Actividad 1:
Copia el fragmento del texto desde "Hay que atender" hasta "cara, por ejemplo.", ambos incluidos, y cambia "cohesión social" por "integración social".
Actividad 2:
Reescribe de forma más breve el párrafo del fragmento del texto que empieza por "Hay que atender las causas", conservando sus datos principales.

Hay que atender las causas materiales y culturales, ambas, pero creo que las primeras tienen una urgencia mayor. Creo que hace falta más cohesión social, y una ambición mucho mayor para facilitar y promover el acceso a las aventuras de nuestro tiempo, a las nuevas fronteras del conocimiento, a todo ese mundo fascinante que se intuye tras la ciencia y la innovación tecnológica más punteras, a mucha más gente. No puede ser que cuanto más complejo es el conocimiento esencial para un buen empleo, más años se necesiten para aprenderlo, menos tiempo duran las habilidades y que la formación que ofrece todo ese acceso sea más cara, por ejemplo.
En su libro El final de la aventura relata su propia aventura buscando por qué se siente incapaz de encontrar una aventura. ¿Por qué nos empeñamos en vivir con predicciones tan fascinantes y refinadas que nos empeñamos en creer, aunque nunca se cumplan?

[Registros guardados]
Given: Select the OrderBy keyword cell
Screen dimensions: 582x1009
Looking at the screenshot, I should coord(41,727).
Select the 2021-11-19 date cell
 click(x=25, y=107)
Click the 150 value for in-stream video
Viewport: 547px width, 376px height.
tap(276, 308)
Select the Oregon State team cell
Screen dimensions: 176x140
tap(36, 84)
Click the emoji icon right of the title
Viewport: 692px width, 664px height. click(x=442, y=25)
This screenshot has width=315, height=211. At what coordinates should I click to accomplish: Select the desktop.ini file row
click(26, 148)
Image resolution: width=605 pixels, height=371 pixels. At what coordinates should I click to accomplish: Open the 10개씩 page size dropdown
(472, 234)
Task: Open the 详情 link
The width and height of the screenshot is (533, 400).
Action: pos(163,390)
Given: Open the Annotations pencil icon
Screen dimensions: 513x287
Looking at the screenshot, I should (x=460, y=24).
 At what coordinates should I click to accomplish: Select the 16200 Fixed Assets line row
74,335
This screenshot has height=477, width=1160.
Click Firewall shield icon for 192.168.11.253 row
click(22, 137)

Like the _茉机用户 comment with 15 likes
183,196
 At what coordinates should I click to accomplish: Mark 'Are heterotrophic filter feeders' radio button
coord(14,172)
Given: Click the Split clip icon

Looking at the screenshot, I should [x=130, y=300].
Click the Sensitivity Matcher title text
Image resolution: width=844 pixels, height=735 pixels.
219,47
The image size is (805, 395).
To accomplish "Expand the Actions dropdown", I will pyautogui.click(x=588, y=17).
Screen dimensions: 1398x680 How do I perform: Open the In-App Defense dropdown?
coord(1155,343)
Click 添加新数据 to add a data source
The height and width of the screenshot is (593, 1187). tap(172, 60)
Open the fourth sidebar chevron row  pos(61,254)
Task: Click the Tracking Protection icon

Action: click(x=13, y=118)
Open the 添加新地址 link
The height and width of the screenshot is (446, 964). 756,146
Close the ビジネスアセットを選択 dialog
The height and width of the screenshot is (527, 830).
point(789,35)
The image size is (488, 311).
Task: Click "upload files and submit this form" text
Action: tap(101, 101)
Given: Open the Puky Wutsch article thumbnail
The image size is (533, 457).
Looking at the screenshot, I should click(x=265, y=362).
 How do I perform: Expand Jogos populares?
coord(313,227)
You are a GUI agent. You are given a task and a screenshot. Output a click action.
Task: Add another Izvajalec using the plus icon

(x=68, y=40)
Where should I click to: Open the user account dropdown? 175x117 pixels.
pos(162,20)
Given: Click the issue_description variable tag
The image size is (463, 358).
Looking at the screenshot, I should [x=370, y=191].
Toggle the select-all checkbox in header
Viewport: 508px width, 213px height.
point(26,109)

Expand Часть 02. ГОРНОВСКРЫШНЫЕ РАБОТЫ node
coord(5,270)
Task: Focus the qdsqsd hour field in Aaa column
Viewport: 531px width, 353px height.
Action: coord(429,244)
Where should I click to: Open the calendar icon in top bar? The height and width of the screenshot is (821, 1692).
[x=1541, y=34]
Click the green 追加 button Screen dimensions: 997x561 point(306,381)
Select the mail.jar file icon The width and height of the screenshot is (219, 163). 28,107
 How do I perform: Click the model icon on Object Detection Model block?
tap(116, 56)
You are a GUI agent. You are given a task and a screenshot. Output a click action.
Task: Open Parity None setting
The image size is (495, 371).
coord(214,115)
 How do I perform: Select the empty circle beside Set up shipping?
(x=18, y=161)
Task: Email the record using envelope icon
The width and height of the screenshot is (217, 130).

Respuesta escrita 1:
Hay que atender las causas materiales y culturales, ambas, pero creo que las primeras tienen una urgencia mayor. Creo que hace falta más integración social, y una ambición mucho mayor para facilitar y promover el acceso a las aventuras de nuestro tiempo, a las nuevas fronteras del conocimiento, a todo ese mundo fascinante que se intuye tras la ciencia y la innovación tecnológica más punteras, a mucha más gente. No puede ser que cuanto más complejo es el conocimiento esencial para un buen empleo, más años se necesiten para aprenderlo, menos tiempo duran las habilidades y que la formación que ofrece todo ese acceso sea más cara, por ejemplo.

Respuesta escrita 2:
Hay que atender las causas materiales y las culturales, pero creo que las materiales son más urgentes. Hace falta más cohesión social y mucha más ambición para que mucha más gente acceda a las nuevas fronteras del conocimiento, la ciencia y la innovación tecnológica. No puede ser que, cuanto más complejo sea el conocimiento esencial para un buen empleo, más años cueste aprenderlo, menos duren las habilidades y más cara sea la formación.